Top of DATASET RECORDS

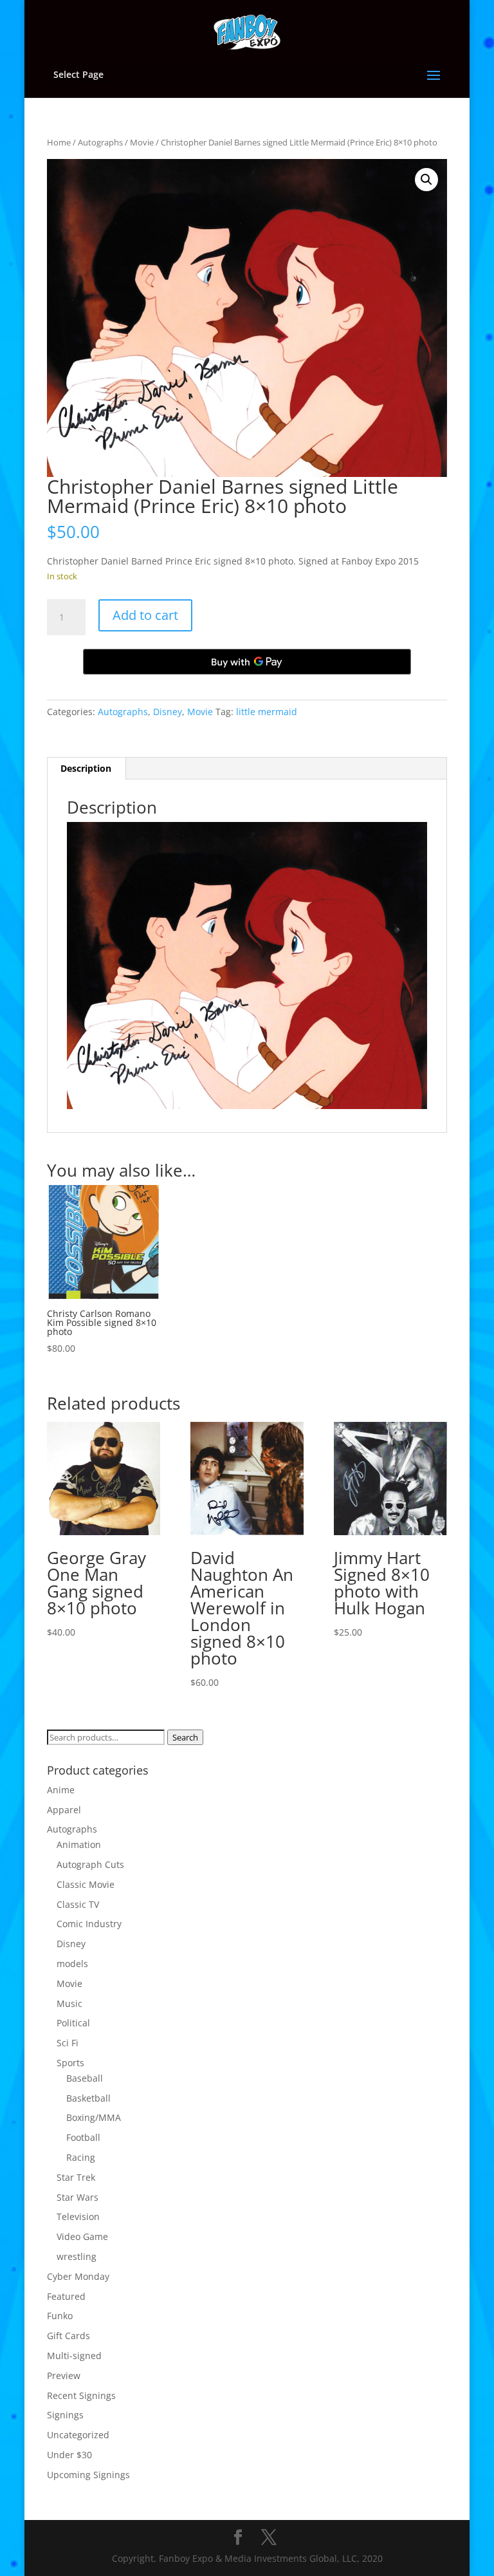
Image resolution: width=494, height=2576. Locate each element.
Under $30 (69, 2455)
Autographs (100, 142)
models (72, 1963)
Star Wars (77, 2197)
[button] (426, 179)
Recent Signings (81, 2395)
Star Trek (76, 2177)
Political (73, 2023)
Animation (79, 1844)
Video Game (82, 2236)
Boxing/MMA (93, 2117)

Bottom of DATASET RECORDS

## ABOUT THIS TASK
Every entry above needs to be printed again exactly, with its pictures left out.

## FINISHED EXERCISE
Image resolution: width=494, height=2576. Locate each element.
Under $30 (69, 2455)
Autographs (100, 142)
models (72, 1963)
Star Wars (77, 2197)
[button] (426, 179)
Recent Signings (81, 2395)
Star Trek (76, 2177)
Political (73, 2023)
Animation (79, 1844)
Video Game (82, 2236)
Boxing/MMA (93, 2117)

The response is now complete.